Paolo Veronese (1528-1588), por exemplo, a representa como se ela estivesse conversando amigavelmente com os dois homens. Tintoretto (1518-1594) ainda acrescenta à cena um espelho, dando um quê de vaidade à cena do banho. Na tela de François de Troys (1645-1730), Susana olha-se nas águas de um tanque, numa pose sensual, enquanto os homens debruçam-se sobre ela, numa demonstração de conivência entre os três.

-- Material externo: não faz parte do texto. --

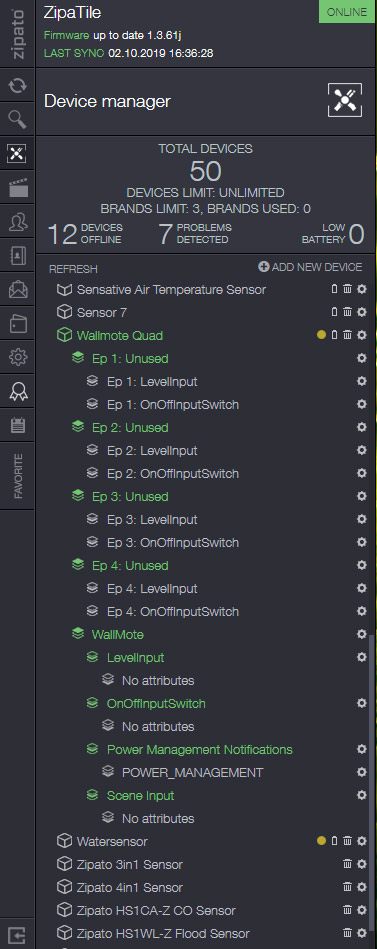Open the users icon in sidebar
This screenshot has width=377, height=949.
pos(18,223)
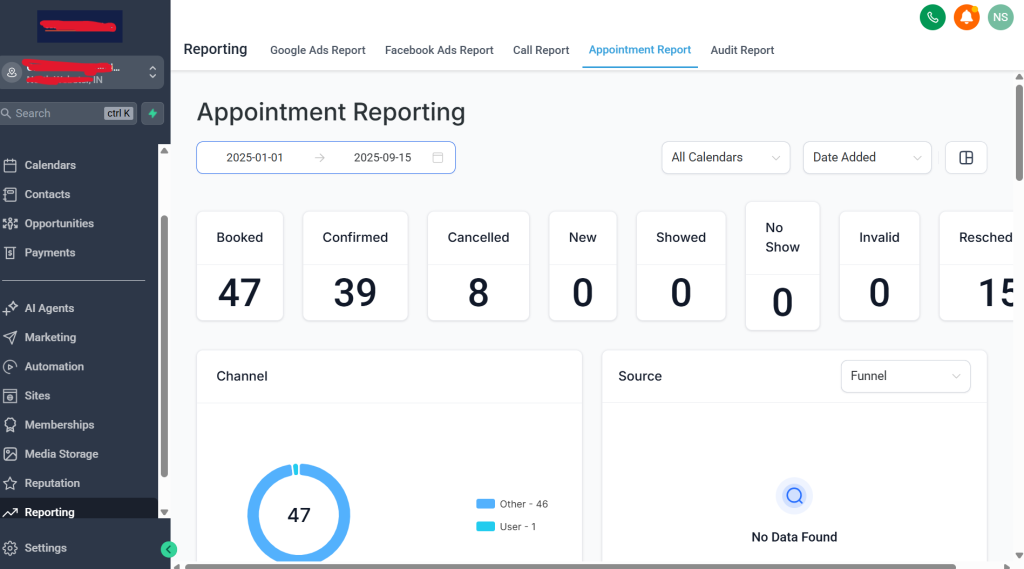Click the calendar icon in date range
This screenshot has width=1024, height=569.
coord(438,158)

Numa sociedade feudal e católica, mulher não tem vez. Mesmo a Bíblia tendo assegurado que Susana era mulher “finíssima”, ela acaba transformada pelos pintores em objeto de desejo. Uma exceção entre os artistas é Rembrandt (1606-1669), cujo quadro, Susana e os dois velhos, expressa a verdade do texto numa pintura marcada pela postura realista dos personagens, num fundo sombrio, em tons que variam entre o ocre e o vermelho muito escuro. Em contraste com outros artistas, o que chama a atenção na tela do pintor flamengo não é a figura de Susana, mas a perfeição da própria obra. A modelo é retratada sem subterfúgios, criatura carnal que olha fixamente o espectador, como se o interpelasse. É a visão de um pintor de gênio dos Países Baixos, sociedade protestante e rica, na qual já emerge uma burguesia de armadores e comerciantes. Rembrandt não tem mais o olhar que predomina entre os artistas de um mundo feudal, geralmente atrelado a um mecenas, para quem a mulher é ser inferior e submisso.

Entre os retratos de Susana e os anciãos, chama a atenção o de uma jovem artista italiana, Artemisia Gentileschi (1593-1654), filha de um grande pintor, Oracio Gentilescchi, o mais próximo colaborador e discípulo de Caravaggio. Artemisia iniciou-se cedo na pintura. Estuprada por um artista amigo de seu pai, o caso culmina num processo, durante o qual ela é arguida sob tortura. A representação de Susana e os anciãos por Artemisia é uma espécie de registro da situação feminina de seu tempo. O quadro foi pintado quando a artista tinha apenas 17 anos. Nele, a repulsa violenta da mulher ameaçada traduz-se nas mãos que se agitam para barrar o avanço dos juízes ou no ricto facial de quem revela aversão e revolta. Ao contrário de outros pintores, a nudez da modelo, assustada e desfeita, nada tem de sensual. A obra, além do valor artístico da pintura, é alegoria e libelo.

Na recente versão de Frederico Lourenço, traduzido sem o filtro da crença, o texto bíblico sobre o episódio induz a uma leitura subversiva, na qual tudo pode ser invertido. Assediada sexualmente por notáveis, Susana é a mulher que não se submete. Num tempo em que a velhice é entendida como sabedoria, ela é libertada por um jovem, o profeta Daniel. Contrariando a tradição, no imbróglio “jurídico”, ele consegue demolir com argúcia dois velhos juízes experimentados. O texto bíblico até enfatiza que os moços são capazes e são amados por sua simplicidade.

O episódio também revela que a imoralidade e a falta de escrúpulos de magistrados já eram uma preocupação nas comunidades babilônicas séculos antes de Cristo. Não tivesse surgido a figura carismática de um profeta, assessorado por um anjo, Susana teria sido lançada de um despenhadeiro por mais uma calúnia amparada pela “Justiça”, a Bíblia católica teria perdido uma parábola instigante e a pintura um de seus motivos mais recorrentes.